Assignment: Once the line containing "is (1244, 554)." is found, return it and every line that follows, up to and including the final line of the material, exactly as written.

Data for this exercise:
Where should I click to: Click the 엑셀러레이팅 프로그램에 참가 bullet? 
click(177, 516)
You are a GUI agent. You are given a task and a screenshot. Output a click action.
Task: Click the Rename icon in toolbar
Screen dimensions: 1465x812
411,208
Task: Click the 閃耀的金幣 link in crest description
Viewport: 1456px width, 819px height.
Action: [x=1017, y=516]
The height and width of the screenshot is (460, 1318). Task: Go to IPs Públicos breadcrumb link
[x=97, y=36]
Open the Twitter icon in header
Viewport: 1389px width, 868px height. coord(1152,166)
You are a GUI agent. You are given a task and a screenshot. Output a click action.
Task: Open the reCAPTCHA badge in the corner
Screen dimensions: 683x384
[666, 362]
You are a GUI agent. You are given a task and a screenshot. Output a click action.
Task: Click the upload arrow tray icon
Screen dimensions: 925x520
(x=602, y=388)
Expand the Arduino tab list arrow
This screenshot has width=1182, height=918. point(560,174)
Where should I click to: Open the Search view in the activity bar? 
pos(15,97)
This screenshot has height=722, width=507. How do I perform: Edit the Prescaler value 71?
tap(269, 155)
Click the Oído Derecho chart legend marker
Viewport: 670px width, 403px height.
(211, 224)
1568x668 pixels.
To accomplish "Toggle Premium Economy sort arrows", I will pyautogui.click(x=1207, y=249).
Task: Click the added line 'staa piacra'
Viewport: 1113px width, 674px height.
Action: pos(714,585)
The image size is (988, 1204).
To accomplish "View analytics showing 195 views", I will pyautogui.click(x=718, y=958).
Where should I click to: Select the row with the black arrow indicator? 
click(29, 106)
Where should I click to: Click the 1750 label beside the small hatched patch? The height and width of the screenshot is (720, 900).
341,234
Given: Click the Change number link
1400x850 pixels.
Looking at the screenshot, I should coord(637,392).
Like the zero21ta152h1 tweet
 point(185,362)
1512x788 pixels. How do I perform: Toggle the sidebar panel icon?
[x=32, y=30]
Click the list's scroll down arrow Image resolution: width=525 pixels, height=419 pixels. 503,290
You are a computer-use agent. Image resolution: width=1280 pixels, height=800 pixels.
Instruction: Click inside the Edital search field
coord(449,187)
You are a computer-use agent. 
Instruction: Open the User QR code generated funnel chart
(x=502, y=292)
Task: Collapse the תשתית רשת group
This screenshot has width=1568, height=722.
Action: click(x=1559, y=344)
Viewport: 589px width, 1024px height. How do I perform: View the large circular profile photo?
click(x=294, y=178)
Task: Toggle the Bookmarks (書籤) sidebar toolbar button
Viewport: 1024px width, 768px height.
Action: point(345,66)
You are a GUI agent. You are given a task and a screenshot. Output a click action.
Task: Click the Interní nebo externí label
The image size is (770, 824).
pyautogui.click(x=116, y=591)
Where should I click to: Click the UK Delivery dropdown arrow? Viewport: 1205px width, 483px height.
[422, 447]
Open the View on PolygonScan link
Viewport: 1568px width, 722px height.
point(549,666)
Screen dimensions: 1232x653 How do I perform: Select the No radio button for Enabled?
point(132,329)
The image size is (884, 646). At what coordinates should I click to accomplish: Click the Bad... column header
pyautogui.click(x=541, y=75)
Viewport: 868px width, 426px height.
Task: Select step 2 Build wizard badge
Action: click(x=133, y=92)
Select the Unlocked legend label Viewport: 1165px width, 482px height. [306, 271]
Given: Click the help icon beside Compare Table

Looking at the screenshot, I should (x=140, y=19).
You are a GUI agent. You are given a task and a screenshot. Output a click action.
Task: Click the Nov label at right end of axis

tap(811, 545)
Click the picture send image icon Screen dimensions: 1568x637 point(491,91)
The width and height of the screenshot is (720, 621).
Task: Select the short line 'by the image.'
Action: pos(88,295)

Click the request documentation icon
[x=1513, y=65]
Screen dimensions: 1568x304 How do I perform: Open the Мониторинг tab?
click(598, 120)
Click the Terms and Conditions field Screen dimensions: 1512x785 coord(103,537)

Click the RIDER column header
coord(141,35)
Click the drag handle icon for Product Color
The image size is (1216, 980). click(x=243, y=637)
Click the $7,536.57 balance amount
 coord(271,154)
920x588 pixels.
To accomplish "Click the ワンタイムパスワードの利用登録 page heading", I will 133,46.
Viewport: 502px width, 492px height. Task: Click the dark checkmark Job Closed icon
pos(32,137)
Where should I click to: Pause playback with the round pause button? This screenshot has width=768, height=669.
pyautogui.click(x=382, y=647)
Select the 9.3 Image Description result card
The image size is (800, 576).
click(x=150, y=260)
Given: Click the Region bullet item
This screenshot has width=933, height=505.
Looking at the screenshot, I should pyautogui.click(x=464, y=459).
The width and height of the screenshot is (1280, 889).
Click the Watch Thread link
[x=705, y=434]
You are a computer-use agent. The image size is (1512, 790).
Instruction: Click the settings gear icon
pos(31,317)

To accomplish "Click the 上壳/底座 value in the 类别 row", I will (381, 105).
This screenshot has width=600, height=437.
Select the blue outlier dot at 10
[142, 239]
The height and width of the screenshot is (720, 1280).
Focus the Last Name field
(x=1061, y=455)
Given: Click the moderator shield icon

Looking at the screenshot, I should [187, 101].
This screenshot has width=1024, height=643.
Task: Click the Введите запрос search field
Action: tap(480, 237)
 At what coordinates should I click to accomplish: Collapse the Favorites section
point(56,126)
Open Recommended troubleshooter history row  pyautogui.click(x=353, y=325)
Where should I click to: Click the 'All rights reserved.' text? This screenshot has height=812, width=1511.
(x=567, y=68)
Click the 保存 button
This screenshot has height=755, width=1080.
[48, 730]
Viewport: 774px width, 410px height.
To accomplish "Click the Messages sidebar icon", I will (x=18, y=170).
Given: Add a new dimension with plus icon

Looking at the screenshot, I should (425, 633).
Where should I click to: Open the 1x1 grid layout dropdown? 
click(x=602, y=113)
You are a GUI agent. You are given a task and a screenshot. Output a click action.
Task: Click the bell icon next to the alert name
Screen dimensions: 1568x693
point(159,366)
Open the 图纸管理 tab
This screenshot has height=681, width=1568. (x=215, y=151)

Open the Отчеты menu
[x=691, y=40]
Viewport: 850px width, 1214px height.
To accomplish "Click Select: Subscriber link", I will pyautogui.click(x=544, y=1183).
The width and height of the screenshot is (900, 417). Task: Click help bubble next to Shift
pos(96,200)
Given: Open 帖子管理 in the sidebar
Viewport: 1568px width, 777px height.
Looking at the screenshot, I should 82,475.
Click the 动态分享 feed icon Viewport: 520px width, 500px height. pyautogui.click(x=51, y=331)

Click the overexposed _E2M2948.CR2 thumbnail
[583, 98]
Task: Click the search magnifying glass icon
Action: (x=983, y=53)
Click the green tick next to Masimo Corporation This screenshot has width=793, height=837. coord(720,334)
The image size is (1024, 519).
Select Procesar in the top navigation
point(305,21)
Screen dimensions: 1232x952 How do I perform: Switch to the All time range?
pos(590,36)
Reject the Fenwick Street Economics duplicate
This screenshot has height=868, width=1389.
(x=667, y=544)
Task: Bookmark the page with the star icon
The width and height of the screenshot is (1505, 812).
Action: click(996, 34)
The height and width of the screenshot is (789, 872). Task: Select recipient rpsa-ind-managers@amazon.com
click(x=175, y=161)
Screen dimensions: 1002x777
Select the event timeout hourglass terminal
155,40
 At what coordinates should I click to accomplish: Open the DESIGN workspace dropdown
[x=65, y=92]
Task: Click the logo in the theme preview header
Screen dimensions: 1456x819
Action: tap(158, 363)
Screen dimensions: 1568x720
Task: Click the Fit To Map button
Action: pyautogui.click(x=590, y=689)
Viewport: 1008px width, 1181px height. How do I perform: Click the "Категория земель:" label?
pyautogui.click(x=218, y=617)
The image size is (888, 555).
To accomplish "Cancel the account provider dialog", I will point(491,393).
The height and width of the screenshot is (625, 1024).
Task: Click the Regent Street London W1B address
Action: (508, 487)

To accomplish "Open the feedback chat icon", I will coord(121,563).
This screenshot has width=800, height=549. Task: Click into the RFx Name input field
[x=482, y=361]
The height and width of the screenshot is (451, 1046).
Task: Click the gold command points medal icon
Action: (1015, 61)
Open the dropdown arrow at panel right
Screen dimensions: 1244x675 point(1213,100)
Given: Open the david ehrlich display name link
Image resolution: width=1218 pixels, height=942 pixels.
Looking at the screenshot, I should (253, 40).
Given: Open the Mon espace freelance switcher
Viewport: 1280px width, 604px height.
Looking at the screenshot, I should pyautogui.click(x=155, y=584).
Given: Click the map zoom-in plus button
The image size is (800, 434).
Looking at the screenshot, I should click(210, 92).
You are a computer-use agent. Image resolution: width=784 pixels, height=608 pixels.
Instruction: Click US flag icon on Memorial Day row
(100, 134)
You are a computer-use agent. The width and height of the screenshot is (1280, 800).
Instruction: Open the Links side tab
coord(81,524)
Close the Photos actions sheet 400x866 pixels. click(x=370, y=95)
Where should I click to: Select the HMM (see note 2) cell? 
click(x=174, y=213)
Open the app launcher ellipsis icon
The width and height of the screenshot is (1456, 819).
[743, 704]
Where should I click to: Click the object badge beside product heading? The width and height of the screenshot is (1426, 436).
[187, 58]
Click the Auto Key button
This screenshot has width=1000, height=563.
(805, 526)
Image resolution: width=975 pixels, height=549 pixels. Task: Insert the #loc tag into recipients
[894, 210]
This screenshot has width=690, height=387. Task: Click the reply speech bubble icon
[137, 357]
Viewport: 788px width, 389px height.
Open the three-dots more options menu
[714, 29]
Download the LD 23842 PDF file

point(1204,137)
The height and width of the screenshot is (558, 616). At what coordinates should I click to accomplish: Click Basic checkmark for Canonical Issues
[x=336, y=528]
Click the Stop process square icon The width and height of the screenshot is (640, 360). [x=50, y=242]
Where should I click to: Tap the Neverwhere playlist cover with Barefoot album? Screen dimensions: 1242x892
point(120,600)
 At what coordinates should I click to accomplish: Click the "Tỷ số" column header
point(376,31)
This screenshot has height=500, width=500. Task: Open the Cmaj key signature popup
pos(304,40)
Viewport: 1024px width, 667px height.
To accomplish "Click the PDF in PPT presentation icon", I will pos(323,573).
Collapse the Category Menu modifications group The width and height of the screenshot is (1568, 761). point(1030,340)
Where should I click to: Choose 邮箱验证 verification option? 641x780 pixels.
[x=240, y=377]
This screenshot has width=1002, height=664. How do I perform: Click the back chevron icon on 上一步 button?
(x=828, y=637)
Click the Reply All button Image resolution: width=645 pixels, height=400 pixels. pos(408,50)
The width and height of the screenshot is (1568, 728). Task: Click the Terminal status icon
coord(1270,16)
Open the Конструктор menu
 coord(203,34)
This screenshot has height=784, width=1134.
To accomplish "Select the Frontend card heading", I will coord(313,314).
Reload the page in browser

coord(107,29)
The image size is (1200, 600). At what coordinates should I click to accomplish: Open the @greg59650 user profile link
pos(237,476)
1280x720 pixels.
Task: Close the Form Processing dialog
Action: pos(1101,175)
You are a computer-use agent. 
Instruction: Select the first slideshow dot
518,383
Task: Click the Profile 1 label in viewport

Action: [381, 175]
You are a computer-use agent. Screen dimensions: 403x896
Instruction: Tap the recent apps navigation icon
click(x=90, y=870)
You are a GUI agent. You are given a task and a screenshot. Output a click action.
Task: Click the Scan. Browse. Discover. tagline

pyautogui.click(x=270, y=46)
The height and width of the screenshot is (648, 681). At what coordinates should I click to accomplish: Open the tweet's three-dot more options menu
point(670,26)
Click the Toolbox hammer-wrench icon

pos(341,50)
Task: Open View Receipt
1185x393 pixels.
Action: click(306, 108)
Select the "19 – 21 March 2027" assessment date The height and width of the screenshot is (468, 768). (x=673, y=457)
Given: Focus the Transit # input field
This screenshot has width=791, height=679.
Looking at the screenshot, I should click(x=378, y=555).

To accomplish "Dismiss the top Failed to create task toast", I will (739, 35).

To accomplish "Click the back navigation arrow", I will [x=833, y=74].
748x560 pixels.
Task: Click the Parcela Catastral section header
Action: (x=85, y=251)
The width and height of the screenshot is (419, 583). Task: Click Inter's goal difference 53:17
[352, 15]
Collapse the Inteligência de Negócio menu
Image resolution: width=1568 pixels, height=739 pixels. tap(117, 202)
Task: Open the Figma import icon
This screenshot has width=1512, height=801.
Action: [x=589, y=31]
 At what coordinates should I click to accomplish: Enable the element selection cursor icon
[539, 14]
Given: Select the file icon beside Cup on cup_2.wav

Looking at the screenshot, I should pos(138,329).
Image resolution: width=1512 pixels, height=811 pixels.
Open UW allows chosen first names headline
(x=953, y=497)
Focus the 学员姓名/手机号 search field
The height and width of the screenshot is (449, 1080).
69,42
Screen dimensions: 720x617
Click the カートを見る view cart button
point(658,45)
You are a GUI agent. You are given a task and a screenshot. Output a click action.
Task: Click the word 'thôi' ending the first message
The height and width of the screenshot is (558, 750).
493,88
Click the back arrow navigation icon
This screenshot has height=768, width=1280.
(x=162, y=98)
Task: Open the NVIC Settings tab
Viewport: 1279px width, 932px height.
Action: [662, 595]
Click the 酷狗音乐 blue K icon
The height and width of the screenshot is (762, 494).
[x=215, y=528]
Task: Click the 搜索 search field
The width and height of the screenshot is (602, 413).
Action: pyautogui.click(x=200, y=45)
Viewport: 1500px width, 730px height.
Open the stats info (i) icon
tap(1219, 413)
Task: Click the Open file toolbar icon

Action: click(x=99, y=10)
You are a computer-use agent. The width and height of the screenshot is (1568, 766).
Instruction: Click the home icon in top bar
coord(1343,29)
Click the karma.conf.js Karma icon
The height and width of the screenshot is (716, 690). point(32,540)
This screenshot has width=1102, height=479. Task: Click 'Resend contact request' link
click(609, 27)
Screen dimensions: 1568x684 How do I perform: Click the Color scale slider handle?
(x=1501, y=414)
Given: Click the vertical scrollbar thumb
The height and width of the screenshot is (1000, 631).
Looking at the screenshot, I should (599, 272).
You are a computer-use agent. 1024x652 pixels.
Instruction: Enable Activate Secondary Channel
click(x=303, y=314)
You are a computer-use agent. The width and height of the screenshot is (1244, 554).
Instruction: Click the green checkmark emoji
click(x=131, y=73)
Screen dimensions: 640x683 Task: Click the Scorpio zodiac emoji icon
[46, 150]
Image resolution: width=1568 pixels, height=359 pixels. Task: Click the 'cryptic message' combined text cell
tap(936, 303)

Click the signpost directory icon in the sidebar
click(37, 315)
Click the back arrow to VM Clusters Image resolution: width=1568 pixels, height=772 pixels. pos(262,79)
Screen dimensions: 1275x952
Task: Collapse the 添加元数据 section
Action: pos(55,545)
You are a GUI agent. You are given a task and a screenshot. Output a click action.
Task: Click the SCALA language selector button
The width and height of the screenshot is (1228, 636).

Task response:
You are a computer-use agent. The width and height of the screenshot is (1244, 554).
Instruction: Click the green checkmark emoji
click(x=131, y=73)
Screen dimensions: 640x683 Task: Click the Scorpio zodiac emoji icon
[46, 150]
Image resolution: width=1568 pixels, height=359 pixels. Task: Click the 'cryptic message' combined text cell
tap(936, 303)

Click the signpost directory icon in the sidebar
click(37, 315)
Click the back arrow to VM Clusters Image resolution: width=1568 pixels, height=772 pixels. pos(262,79)
Screen dimensions: 1275x952
Task: Collapse the 添加元数据 section
Action: pos(55,545)
You are a GUI agent. You are given a task and a screenshot. Output a click action.
Task: Click the SCALA language selector button
The width and height of the screenshot is (1228, 636).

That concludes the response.